* FRAGMENTO DEL TEXTO *
==============================

Ni necesaria, ni saludable.
Quienes coquetean hoy con el populismo, advierte O’Neil en su artículo de Foreign Affairs, deberían aprender de las experiencias latinoamericanas. Como lo podrían hacer de otras experiencias en las que el nacionalismo, la demagogia, el irrespeto a las libertades, la concentración del poder, la negación del pluralismo (y todos los demás elementos que sirven para definir el populismo) hacen de las suyas.
Que la democracia no es un sistema perfecto –de acuerdo–. Que los partidos políticos están en crisis aquí y acullá –nadie lo niega–. Que la reciente revolución tecnológica permite mayores niveles de participación ciudadana en la toma de decisiones –pues, bienvenida–. Pero ninguno de estos u otros problemas hace del populismo la ruta inexorable para corregir los déficits de la democracia.
Hablamos, claro está, de la democracia moderna, mejor conocida como democracia representativa, o liberal. Importa distinguir. La noción de representación sirve además para entender el populismo, sin tanta ambigüedad. En las democracias, la representación es plural –diversos intereses confluyen en ella, a veces en conflicto–. En el populismo, una sola persona, el líder, se apropia de la representación del pueblo, de todo el pueblo.
“Es inaudita la falta (HOY) de una narrativa positiva de la democracia liberal”, ha observado Cas Mudde. Una seria advertencia que intelectuales y políticos tendrían que registrar en serio.

==============================

* MATERIAL PROPORCIONADO *
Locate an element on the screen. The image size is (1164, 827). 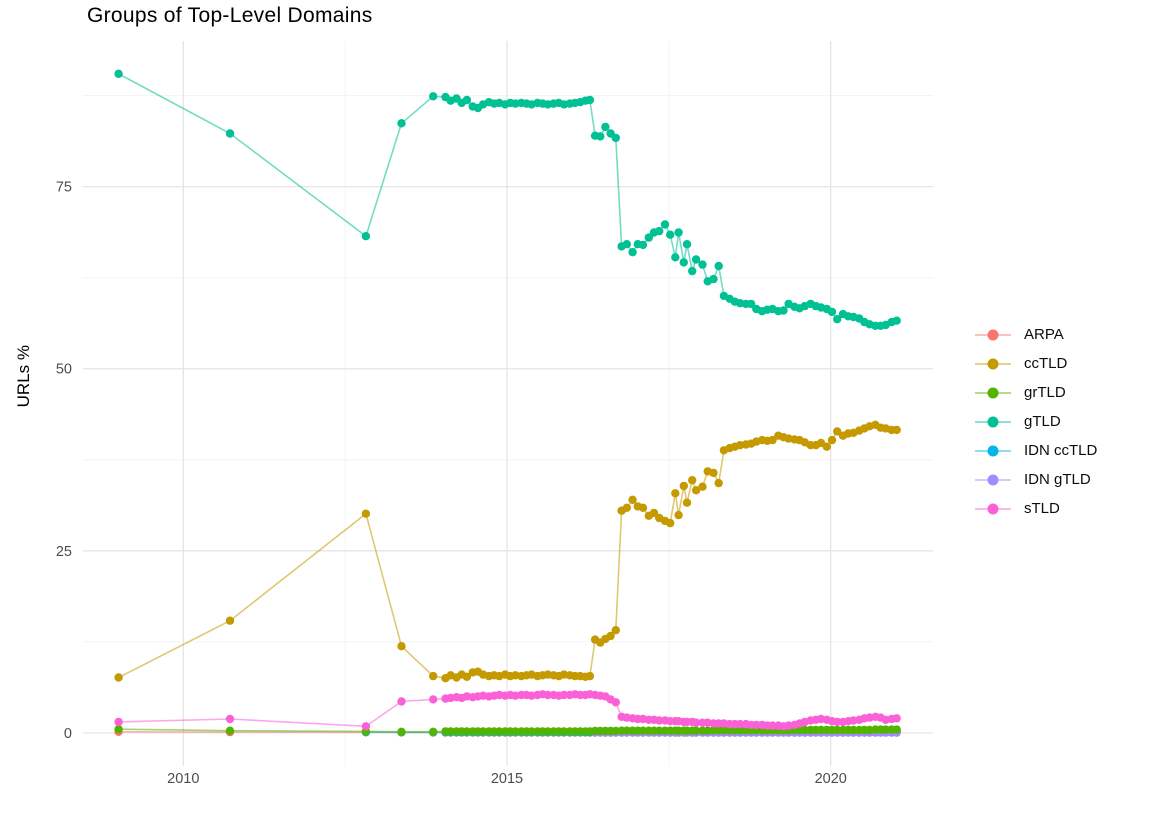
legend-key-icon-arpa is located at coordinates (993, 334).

==============================

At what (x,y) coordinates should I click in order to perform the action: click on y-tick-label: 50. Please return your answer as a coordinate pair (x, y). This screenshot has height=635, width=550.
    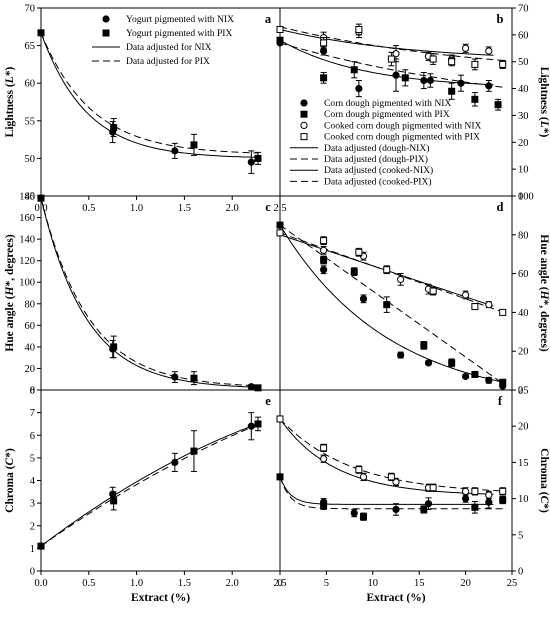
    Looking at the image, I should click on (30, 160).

==============================

* CONSIGNA *
Enumere los rasgos que, según el fragmento sobre el populismo, sirven para definirlo y que allí se nombran de forma expresa.

* TAREA RESUELTA *
- El nacionalismo
- La demagogia
- El irrespeto a las libertades
- La concentración del poder
- La negación del pluralismo